I bought some beets today, and a small change in my shopping habits caused me to try something new: beet greens. My habit is to say “yes” when the checkout clerk asks me if I would like the tops off of my beets. This time, my checkout clerk started by admiring how beautiful and fresh looking the greens were. She went on about how they looked “just picked.” Normally, I would have just had her remove the greens or I would have taken them off myself at home, but she caused me to take a fresh look at the truly nice looking stems and leaves. (I know, I know – “Get a life, Kim!”) Seriously though, her comments made me think, “I have never cooked beet green. If fact, I’m not sure if I have ever eaten them.”

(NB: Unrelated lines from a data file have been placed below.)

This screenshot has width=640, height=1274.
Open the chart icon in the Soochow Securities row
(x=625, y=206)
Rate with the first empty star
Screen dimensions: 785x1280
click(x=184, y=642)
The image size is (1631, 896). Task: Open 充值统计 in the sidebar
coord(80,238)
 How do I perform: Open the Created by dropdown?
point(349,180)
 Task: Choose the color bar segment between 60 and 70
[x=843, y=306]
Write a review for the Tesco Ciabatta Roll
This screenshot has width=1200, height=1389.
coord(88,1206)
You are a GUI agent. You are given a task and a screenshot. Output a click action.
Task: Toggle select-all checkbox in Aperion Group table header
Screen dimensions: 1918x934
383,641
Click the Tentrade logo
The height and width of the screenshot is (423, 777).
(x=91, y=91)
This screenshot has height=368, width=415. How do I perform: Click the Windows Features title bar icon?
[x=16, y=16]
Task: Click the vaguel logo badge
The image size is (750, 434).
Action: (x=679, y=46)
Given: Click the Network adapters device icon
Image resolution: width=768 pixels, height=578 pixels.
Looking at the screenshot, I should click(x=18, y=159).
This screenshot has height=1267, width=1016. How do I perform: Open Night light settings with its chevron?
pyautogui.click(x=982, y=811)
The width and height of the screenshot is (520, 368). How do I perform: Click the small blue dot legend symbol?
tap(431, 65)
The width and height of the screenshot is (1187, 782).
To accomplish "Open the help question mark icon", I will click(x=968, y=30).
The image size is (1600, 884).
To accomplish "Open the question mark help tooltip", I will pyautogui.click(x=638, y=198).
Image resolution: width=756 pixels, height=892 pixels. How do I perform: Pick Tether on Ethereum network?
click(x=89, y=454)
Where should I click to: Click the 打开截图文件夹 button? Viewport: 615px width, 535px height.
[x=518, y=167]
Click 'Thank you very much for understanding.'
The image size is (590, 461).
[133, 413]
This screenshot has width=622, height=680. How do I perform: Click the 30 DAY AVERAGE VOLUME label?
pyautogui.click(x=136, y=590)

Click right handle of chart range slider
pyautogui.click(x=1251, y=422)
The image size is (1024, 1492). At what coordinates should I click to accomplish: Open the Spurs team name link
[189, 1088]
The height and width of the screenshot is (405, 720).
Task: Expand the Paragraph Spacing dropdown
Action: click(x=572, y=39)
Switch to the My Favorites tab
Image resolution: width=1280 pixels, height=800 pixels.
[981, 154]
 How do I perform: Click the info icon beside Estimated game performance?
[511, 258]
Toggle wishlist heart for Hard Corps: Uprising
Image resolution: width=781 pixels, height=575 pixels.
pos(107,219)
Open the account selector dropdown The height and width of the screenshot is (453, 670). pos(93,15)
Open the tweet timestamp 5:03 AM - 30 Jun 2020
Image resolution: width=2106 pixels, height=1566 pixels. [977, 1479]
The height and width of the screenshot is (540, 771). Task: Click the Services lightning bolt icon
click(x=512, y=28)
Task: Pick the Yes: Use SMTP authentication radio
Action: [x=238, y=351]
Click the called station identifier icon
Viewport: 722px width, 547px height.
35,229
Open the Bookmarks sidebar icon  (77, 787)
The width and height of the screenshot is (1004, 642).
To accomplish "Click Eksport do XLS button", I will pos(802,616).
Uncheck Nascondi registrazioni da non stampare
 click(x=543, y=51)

Since I don’t like to think of myself as a hypocrite, and I DO often urge people to try new foods (especially vegetables), I decided to add them to my leftovers for lunch. My pasta with tuna tomato sauce took on a whole new flavor that I really enjoyed. . . and I added a real nutritional boost to my lunch. Beet greens are even more nutritious than the beets roots, with lots of vitamin c, potassium, iron, folate, fiber, and antioxidants. The calories are low too, not even enough to think about. The next time I buy beets and the checkout clerk asks me if I want the tops off of my beets, my answer will definitely be “no. . . but thank’s for asking!”
Arugula Salad With Beets and Toasted Walnuts
Try something new! Maybe you would like to try my beet salad. Just boil a few beets until tender, dice them, and spread them over a bed of fresh arugula leaves. Top it all with some toasted walnut pieces* and some crumbled goat cheese. Drizzle with balsamic vinaigrette dressing. If you have never eaten beets, or if you think you don’t like them, give this a try. You might surprise yourself!
*Toast walnuts on the stove top in a small skillet over low heat until the nuts become fragrant and brown slightly.